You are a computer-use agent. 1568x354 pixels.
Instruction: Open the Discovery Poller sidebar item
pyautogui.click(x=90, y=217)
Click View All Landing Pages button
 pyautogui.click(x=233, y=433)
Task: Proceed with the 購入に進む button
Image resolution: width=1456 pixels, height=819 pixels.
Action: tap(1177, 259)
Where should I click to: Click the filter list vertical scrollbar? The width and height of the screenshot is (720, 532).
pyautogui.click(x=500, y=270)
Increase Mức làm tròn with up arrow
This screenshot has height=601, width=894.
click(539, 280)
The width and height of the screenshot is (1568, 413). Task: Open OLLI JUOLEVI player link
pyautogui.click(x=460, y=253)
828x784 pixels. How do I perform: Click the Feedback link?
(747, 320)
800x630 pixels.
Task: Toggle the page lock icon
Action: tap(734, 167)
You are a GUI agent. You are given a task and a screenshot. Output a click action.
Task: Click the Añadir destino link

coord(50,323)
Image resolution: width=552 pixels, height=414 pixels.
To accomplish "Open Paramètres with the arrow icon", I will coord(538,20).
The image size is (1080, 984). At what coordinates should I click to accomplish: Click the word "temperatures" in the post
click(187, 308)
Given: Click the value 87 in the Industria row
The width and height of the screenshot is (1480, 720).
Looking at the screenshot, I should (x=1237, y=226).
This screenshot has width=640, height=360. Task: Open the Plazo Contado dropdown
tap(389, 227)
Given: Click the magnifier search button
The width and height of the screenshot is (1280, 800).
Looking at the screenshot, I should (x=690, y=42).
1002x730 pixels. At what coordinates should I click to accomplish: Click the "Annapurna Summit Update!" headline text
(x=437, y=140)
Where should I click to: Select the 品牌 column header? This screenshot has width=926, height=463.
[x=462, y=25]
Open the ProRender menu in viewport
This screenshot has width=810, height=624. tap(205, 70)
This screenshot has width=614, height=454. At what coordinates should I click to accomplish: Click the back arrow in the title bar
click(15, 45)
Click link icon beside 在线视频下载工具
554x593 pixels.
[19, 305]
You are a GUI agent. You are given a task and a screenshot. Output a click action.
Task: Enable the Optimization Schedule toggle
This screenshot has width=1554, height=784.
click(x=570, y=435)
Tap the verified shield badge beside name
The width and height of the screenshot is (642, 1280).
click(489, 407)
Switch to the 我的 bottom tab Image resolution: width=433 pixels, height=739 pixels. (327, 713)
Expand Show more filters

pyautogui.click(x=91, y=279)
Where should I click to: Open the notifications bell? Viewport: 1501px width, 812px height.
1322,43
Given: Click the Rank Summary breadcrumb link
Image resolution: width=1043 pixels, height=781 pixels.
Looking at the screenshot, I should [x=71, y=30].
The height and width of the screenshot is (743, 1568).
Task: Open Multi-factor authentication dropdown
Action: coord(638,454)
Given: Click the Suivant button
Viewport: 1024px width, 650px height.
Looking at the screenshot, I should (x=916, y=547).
------------------------------
Everything above from the line containing "Switch to the" down to the line containing "Given: Click the Rank Summary breadcrumb link" should be copied exactly, both end lines included, and nothing else.

- **Answer space**:
Switch to the 我的 bottom tab Image resolution: width=433 pixels, height=739 pixels. (327, 713)
Expand Show more filters

pyautogui.click(x=91, y=279)
Where should I click to: Open the notifications bell? Viewport: 1501px width, 812px height.
1322,43
Given: Click the Rank Summary breadcrumb link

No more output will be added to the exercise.